# Again???????



## Ms. Floydp (Jan 7, 2005)

Just when we thought it was safe to come out again.

Got home from work this morning and everything looked like it was back to normal, my neighbor's car was still really crooked but we're used to that. Fell asleep and never even knew what was left at our doorstep *YET AGAIN!!!!* Our neighbors are NEVER going to come back out!! I don't blame them either, I'd be scared too! Bombs after bombs are rocking the little town of Staunton!! Will the destruction never end????

Dave (Hollywood), you're too generous!!! And Jim, you are too!!!! I can't believe you two!! Did you get together and plan this HUGE hit??? You do know that we have friends in low places don't you? And I'm not only talking about Da Klugs either.. :r MAO!! I typed that and cracked myself up!! LOL (sorry Dave, j/k)

Thank you both from the bottom of our hearts!! You're truly great people and what makes CS such a FANTASTIC place to belong to!!

We have ALOT of great smokes and Jim, you're music ROCKS!!!! We've listened to Armageddon A go-go tonight and I'll be d***ed, you can flat sing!! Frank said, " there's no cigar songs??". LOL

Dave, 2 sticks each (20 sticks total)?? I can't get over how generous you guys are!

Thank you both!! We're just floored. I always say "Pay if forward", we've been very fortunate and man oh man, we sure have alot of paying to do!!

Ok, I can't seem to load any more pictures either so I went to imageshack.com. Here are the links to the bombs... I warn you though, be prepared!!

Dave & Jim's bombs 
Dave's bomb 
Jim's bomb


----------



## D. Generate (Jul 1, 2004)

Awesome hit guys, very nice play! Enjoy those smokes and CD's, Floydp's.


----------



## coppertop (Dec 29, 2003)

congrats you two....nice hit guys.


----------



## txmatt (May 22, 2004)

coppertop said:


> congrats you two....nice hit guys.


I totally agree with Mike.

Great job guys! ( But damnit Hollywood! It just had to be 2 MORE sticks than mine.. You know how I am in P|ssing contests, now I have to bomb them again!)  :gn


----------



## Ms. Floydp (Jan 7, 2005)

God?????? Can you help us here??? We get hit by one for sending a card to him. We get hit by another for no reason what so ever. Now they're arguing over who sent the most??? Not that it's not appreciated fellows, believe me it is more than we can say but we just went out and bought 2 more coolers to hold all the smokes we've gotten so far!! If this bombing has to continue then dang it to hades could someone hit us with a humidor??????????? :r and I'm JUST KIDDING!!


----------



## RPB67 (Mar 26, 2005)

Enjoy a nice smoke,while listening to music.
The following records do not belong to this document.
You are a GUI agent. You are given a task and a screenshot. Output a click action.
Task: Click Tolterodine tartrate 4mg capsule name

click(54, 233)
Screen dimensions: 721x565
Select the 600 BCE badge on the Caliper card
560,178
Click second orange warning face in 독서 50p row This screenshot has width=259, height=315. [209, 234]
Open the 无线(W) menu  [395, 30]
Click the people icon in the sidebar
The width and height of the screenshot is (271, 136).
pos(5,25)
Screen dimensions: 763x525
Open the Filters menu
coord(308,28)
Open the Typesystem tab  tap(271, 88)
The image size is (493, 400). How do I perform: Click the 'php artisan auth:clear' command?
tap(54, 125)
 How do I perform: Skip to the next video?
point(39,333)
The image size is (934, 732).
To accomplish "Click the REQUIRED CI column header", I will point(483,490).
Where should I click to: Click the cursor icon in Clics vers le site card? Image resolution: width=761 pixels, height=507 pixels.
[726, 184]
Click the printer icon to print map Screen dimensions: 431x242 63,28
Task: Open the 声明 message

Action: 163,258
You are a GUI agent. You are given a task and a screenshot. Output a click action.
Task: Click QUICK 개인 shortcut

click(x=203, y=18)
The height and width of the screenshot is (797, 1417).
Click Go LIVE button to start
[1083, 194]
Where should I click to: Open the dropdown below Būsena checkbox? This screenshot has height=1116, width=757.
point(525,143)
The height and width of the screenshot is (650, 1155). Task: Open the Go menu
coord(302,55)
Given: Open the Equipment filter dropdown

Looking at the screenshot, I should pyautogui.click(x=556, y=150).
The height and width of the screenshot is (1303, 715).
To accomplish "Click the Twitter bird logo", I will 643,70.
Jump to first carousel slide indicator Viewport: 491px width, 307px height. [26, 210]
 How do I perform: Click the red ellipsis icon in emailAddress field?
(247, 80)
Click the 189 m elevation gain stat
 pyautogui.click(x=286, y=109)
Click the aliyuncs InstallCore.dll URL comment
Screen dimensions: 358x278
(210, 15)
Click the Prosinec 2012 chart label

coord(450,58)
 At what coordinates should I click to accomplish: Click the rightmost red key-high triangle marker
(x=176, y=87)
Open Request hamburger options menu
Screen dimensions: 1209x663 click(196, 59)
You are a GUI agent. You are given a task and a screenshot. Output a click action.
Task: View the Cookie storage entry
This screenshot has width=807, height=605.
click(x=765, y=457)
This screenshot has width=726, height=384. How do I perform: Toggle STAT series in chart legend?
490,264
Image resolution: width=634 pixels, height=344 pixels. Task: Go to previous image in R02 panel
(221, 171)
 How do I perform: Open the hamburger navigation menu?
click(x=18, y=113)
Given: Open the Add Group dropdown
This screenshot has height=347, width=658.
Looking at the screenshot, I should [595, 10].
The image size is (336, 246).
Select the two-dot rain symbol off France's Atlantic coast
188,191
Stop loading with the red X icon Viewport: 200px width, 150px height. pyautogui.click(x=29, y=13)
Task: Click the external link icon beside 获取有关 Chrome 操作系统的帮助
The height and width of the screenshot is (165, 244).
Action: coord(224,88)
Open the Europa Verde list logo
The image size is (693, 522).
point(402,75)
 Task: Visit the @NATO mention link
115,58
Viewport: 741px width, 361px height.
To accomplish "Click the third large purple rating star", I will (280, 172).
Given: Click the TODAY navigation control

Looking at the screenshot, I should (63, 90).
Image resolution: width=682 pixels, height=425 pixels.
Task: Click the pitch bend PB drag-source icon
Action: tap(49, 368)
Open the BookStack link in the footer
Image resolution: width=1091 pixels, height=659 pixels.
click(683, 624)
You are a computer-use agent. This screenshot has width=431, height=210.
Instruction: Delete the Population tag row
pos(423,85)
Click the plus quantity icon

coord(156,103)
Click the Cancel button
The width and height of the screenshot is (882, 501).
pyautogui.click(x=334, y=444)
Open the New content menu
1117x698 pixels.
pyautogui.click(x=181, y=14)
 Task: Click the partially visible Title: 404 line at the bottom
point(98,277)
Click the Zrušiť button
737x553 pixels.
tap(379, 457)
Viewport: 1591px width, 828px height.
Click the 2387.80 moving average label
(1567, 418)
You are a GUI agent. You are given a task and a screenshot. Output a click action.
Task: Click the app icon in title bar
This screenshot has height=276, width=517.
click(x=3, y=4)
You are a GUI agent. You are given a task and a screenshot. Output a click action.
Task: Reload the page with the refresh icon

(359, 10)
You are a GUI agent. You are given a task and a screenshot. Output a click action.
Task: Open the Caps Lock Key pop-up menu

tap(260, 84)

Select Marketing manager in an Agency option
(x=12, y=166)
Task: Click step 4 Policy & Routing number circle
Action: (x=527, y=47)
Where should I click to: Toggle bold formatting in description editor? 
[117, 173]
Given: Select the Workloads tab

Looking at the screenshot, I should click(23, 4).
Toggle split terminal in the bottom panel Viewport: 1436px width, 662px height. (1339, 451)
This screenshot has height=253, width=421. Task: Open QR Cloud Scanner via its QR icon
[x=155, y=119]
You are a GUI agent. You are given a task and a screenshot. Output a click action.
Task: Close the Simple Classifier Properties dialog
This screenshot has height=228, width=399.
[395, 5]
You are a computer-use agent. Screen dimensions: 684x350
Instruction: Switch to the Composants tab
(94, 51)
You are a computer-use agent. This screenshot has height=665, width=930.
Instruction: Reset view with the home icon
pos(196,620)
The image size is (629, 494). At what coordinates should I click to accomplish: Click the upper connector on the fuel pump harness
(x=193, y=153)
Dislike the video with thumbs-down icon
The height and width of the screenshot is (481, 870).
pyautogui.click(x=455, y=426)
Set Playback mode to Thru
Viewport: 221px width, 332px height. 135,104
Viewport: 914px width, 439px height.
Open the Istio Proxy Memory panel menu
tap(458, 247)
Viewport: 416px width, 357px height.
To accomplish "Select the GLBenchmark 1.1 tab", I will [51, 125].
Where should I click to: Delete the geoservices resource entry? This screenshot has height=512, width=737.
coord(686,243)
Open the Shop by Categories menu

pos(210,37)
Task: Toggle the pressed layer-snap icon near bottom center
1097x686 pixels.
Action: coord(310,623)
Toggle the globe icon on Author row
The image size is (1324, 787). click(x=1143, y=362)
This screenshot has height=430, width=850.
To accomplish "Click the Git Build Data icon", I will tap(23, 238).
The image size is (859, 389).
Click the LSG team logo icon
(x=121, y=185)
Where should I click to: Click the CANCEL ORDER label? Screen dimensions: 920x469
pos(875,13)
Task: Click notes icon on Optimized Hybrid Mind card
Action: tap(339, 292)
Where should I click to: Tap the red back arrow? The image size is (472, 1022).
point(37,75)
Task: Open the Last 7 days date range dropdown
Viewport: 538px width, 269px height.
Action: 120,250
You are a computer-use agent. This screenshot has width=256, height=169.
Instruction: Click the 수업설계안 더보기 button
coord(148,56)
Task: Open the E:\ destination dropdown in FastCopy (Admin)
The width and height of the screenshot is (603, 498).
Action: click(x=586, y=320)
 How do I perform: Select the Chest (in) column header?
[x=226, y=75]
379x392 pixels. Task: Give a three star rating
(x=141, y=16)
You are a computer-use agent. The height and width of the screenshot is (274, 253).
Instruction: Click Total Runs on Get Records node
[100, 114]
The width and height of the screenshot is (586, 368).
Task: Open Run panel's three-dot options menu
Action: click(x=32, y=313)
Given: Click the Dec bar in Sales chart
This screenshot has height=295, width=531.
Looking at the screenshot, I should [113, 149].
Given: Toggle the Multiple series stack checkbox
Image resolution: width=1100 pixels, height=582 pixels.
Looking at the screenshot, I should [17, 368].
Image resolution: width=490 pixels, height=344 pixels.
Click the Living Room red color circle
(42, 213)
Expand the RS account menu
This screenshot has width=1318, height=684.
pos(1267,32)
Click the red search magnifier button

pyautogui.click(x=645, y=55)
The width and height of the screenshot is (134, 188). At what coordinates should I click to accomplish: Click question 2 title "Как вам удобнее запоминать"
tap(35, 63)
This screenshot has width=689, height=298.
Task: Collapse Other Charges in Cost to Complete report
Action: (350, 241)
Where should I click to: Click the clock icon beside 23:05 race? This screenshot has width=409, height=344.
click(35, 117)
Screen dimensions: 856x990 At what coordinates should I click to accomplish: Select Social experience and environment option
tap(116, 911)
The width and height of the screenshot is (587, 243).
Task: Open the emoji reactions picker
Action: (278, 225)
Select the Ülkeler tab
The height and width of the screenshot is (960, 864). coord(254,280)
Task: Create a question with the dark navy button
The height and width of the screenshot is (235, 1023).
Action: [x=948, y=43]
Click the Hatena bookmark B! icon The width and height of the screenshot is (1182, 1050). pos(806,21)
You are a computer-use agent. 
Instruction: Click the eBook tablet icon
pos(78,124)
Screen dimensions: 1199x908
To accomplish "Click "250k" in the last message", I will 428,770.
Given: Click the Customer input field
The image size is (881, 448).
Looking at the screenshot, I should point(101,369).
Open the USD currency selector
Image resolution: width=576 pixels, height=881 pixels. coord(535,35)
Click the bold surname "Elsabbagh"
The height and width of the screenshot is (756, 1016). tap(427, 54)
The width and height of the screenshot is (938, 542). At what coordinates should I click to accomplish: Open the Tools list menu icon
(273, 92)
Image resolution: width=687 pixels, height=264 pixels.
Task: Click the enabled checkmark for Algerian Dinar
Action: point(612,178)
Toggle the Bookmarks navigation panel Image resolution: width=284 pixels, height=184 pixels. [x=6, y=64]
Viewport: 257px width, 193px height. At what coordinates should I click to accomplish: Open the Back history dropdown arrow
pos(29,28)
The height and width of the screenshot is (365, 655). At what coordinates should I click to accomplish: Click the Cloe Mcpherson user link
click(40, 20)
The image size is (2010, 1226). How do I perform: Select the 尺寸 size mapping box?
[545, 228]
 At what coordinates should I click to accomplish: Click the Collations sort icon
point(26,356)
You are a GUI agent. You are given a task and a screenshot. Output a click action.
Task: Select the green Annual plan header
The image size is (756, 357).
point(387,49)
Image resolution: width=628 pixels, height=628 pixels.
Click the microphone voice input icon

Very nice Congrats and Happy Smoking


----------



## goose925 (Mar 27, 2005)

Very nice guys!

Well done!


----------



## catfishm2 (Nov 6, 2004)

Great job guys. Very nice hit.


----------



## altbier (Feb 20, 2005)

Nice hits guys, soften them up before the real army comes in and takes them out.....


----------



## icehog3 (Feb 20, 2005)

H&H bombing A&F!! Very nice!!

Jim and Dave are both generous to a fault, and they sure did pick great targets this run!! Nice job!!


----------



## dayplanner (Dec 11, 1997)

WHAT is it that is so warm & comforting about a picture of pure devastation? Kinda that same feeling you get when looking at baby pictures  

BTW missus FP.... you truly had me rolling on the Da Klugs crack too  

Can someone PM me the F & A addie... I'm feeling destructive too :gn


----------



## horrorview (Jan 27, 2005)

Heya Frankensmith!!

Any opportunity to rain more destruction down on the Justus family is a good one! LOL

Here ya go!

Frank and Anita Justus
424 Baltimore Ave.
Staunton, VA 24401

JIM


----------



## Ms. Floydp (Jan 7, 2005)

horrorview said:


> Heya Frankensmith!!
> 
> Any opportunity to rain more destruction down on the Justus family is a good one! LOL
> 
> ...


Hey Jim!! What the hades is wrong with you???????? Posting our address for God and everyone??? You need to be whipped!! :r

Frank is about to have a cow, the list of bombee's keeps growing and growing and growing!! He's ordering more smokes just about everyday now. So much for our house payment this month. Next goes our car payment, I'm sure some of that's spent already too.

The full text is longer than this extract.